PAGE EXCERPT »
In a subsequent report comparing cruiser construction costs, in April 1928, to the same Committee, the Navy’s Bureau of Construction and Repair pointed out that in some cases naval shipyard-built ships cost more, and in other cases, cost less than in private yards, depending on the yards involved. In conclusion, the Bureau expressed the opinion that, as material costs would not differ greatly in both types of yards, any cost differential would consist of differences in labor and overhead costs. If overhead required at a naval shipyard regardless of whether the ships are built or not, is excluded, then naval shipyard construction costs would be somewhat less than those of private yards. If all overhead involved is included, however, then, due chiefly to the more liberal fringe benefits in naval shipyards, construction costs in these yards theoretically should be greater than those in private yards. The Bureau concluded, however, that the “factors applying to individual plants such as conditions of employment and efficiency of plant, management and labor, are really the governing factors in the determination of cost,” and, therefore, no definite conclusion as to comparative costs could be reached.

WRITTEN INSTRUCTION 1 » In the excerpt on shipyard construction costs, what did the Bureau say any cost differential between naval and private yards would consist of?
WRITTEN INSTRUCTION 2 » Carry on the excerpt on shipyard construction costs from the point where it ends.
The data after this text isn't needed for anything here.

EXCERPTED RECORDS »
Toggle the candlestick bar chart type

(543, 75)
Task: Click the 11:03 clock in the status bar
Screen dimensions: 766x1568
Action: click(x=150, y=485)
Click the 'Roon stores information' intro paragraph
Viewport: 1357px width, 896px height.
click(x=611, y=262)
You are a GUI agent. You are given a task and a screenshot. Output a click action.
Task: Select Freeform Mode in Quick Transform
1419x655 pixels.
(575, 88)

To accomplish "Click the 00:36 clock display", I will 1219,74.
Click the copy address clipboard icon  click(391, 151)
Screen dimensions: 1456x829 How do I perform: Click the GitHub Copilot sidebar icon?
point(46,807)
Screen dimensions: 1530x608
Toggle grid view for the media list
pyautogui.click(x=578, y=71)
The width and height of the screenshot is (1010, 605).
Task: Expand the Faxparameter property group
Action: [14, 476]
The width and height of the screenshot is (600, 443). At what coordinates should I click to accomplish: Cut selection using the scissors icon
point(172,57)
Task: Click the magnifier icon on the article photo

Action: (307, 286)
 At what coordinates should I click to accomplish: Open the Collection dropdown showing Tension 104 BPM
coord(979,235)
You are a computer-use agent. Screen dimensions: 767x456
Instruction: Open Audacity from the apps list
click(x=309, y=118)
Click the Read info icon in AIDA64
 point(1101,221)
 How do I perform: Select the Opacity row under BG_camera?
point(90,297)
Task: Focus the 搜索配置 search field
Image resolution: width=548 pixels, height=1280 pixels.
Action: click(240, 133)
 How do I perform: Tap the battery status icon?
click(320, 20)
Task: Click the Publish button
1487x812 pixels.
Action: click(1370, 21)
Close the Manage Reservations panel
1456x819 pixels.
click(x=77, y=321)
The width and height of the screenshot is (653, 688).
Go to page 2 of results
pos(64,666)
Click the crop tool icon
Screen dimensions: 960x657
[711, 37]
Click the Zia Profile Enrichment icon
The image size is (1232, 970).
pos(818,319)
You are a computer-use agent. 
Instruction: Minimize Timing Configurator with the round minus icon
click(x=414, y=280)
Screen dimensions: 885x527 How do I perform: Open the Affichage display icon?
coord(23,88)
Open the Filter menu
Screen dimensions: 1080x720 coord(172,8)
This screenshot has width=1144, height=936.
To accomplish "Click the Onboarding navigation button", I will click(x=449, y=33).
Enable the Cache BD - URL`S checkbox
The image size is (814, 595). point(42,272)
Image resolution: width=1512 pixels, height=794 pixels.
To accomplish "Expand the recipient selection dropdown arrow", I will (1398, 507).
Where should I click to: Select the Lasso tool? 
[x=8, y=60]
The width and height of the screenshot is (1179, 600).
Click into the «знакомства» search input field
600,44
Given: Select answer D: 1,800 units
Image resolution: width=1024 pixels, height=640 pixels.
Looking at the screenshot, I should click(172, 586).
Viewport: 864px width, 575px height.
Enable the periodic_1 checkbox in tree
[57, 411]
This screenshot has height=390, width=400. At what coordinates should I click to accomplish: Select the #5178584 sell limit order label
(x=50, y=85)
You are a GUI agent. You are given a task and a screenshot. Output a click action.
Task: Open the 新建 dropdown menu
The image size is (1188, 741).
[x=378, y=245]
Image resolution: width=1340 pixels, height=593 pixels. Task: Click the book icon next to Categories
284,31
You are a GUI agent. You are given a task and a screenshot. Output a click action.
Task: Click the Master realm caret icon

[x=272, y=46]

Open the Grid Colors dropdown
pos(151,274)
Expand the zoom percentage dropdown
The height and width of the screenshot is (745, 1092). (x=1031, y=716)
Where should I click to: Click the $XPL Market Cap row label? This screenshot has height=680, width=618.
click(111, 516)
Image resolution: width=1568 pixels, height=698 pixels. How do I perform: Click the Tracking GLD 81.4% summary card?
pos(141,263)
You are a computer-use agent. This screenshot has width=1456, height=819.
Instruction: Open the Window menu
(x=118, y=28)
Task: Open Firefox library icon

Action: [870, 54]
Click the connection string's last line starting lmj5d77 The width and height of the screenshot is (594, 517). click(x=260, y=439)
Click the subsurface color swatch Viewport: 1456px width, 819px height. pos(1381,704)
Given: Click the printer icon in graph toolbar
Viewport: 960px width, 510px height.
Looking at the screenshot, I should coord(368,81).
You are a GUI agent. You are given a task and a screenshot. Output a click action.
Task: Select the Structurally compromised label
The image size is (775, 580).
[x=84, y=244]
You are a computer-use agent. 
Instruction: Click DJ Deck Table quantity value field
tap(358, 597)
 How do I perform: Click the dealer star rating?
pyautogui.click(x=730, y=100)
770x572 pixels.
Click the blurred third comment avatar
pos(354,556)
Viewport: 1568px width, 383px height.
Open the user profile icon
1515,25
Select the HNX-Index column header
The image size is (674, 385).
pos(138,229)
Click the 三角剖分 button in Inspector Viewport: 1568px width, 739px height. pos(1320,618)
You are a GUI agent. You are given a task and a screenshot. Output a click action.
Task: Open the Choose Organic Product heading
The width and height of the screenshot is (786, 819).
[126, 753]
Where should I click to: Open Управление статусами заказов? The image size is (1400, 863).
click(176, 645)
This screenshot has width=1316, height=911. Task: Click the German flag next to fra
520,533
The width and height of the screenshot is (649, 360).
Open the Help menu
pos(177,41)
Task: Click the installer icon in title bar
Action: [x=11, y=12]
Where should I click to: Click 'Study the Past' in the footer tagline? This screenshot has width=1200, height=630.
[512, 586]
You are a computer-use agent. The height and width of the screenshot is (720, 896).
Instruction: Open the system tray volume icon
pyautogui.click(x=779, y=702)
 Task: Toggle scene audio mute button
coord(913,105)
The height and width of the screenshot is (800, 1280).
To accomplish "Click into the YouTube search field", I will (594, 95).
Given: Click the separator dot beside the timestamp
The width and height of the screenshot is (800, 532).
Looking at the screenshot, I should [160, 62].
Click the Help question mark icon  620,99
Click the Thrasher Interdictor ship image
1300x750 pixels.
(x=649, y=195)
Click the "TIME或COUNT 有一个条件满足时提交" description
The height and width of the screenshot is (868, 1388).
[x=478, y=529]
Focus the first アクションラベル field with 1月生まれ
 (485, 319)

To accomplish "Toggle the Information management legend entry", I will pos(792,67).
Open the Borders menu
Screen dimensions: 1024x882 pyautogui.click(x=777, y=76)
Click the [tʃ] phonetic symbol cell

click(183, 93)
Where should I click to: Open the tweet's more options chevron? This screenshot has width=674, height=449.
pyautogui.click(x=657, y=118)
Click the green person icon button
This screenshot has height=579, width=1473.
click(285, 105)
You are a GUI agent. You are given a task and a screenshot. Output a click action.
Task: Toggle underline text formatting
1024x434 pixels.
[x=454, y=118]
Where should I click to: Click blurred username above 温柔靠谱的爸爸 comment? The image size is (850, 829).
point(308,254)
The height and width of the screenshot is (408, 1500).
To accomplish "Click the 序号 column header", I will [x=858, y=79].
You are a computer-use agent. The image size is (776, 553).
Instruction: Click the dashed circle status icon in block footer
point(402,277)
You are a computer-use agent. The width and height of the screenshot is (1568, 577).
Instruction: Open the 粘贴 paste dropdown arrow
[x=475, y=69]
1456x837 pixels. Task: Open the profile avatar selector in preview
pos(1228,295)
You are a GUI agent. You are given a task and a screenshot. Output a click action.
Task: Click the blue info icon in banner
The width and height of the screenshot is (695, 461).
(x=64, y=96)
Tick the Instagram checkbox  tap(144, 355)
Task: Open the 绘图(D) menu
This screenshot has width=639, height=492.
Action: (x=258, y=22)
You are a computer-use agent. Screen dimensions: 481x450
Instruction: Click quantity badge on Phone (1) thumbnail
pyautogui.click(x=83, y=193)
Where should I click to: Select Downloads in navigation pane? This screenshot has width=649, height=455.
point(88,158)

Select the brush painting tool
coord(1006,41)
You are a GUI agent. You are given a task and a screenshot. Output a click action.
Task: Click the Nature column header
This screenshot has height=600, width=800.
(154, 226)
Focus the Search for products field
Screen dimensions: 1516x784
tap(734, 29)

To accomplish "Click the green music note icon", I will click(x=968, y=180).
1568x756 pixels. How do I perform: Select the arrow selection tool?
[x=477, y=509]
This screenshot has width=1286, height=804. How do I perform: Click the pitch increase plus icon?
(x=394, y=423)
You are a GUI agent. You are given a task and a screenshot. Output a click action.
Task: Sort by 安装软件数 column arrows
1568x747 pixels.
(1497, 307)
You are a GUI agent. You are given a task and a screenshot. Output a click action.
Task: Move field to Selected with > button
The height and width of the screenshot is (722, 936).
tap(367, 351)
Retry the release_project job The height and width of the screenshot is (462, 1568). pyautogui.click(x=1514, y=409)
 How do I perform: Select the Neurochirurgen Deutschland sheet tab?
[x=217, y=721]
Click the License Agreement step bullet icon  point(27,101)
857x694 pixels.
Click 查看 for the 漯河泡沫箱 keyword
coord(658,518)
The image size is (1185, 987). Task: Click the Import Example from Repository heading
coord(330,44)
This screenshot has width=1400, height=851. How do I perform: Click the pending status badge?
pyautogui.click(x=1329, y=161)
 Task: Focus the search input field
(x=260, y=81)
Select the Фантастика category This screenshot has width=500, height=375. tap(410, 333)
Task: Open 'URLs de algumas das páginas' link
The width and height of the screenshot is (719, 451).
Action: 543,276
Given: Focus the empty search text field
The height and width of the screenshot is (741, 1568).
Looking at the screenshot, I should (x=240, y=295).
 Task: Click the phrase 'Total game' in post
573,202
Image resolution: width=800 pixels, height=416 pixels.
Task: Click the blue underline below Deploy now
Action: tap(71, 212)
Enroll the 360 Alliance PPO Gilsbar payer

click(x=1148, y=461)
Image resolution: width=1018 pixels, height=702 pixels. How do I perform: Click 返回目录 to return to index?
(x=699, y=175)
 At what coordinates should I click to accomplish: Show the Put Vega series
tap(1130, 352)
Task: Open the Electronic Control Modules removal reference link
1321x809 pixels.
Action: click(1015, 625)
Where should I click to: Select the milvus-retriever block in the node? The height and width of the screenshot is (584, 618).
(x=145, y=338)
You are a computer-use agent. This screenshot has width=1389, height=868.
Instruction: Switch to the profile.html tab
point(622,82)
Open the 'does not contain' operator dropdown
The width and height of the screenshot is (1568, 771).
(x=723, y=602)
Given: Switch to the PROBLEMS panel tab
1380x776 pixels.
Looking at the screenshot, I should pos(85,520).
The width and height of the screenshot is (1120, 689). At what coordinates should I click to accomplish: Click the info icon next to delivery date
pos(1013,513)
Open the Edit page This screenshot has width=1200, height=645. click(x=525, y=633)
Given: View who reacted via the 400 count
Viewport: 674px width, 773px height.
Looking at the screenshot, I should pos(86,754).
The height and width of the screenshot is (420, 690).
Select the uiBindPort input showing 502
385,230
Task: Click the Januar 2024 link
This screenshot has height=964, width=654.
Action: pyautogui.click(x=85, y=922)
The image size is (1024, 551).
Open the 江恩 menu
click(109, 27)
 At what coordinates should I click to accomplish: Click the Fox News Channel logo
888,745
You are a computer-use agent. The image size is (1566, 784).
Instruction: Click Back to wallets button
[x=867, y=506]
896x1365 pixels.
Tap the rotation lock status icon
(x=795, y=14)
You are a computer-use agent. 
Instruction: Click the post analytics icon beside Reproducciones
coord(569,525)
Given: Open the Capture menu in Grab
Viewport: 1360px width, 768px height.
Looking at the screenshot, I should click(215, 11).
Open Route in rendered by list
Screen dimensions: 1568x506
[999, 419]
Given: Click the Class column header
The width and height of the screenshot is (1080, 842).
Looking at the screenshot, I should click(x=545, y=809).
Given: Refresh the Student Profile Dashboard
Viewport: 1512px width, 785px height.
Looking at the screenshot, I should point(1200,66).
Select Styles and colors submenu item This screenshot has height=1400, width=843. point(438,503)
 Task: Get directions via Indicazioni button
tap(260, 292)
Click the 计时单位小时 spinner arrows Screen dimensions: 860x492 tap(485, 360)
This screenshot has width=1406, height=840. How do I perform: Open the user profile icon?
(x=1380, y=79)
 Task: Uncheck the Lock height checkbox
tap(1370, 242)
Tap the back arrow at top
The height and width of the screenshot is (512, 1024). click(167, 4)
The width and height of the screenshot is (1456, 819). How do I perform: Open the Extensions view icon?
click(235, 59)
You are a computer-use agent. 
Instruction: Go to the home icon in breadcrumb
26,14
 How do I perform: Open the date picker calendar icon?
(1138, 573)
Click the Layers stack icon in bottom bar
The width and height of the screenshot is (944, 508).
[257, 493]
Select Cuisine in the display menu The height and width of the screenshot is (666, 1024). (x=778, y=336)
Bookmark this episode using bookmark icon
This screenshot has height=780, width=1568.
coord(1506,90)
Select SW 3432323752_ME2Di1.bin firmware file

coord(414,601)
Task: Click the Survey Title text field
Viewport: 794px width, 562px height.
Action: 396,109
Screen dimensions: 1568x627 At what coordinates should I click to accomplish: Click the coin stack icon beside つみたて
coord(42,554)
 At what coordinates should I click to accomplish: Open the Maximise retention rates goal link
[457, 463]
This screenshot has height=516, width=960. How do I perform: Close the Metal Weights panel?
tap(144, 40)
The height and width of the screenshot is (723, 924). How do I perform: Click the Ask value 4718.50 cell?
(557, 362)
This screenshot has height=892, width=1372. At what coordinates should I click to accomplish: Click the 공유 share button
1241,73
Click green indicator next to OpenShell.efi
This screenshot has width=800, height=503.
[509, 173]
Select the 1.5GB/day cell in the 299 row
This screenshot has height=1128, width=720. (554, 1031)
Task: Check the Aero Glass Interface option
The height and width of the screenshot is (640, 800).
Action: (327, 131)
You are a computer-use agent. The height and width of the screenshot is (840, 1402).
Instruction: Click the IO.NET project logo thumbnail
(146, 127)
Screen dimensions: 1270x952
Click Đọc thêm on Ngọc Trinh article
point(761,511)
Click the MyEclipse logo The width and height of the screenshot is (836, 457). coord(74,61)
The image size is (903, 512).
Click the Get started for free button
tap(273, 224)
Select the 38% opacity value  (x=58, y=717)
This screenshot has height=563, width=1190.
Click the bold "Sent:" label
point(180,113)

TASK RESULT 1 » Differences in labor and overhead costs.

TASK RESULT 2 »
Although Mr. Vinson attacked the “Dal- linger amendment” when it was proposed for inclusion in what became the Vinson-Trammell Act, he agreed in principle that one-half of the ships to be built under the legislation should be constructed in naval shipyards. He pointed out that, “as a matter of fact, you can build these ships a great deal cheaper under competitive bids in industrial yards, but it is highly important to retain the Navy yards to act as a leverage on the industrial yards.” Mr. Vinson’s main objection was that the provision was too inflexible, that it would require new construction to be placed in yards crowded with overhauls or battle-damage repairs. This was also the view of the Navy Department, which preferred to continue handling all Navy repair and conversion work in naval shipyards, giving first priority to this work rather than to new construction.
Mr. Vinson’s substitute provision, however, which would authorize one-half the work to go to naval shipyards, at the discretion of the President, was defeated. Advocates of the naval shipyards stressed the need to use the $2,000,000,000 investment in naval shipyards to the fullest, pointing out that other great powers construct their naval vessels in government yards, and emphasizing the need to maintain the Navy yards and their workers at a high standard of readiness and efficiency for an unforeseen emergency. The “alternate vessel provision” finally approved as part of the Act included, however, the now famous “public interest” proviso which authorized the President to vary the alternate assignment pattern when such assignment was determined to be inconsistent with the public interest.
As the House neared a vote on the Vinson- Trammell bill, Congressman Charles W. Tobey of New Hampshire introduced an amendment limiting profits of shipbuilders and other manufacturers to ten per cent. The memory of World War I profiteering was still vivid, and reference was made to “inordinate profits” and to practices “not only unethical but . . . absolutely scandalous ... a black page in the history of this country.” After some quibbling, the amendment was adopted.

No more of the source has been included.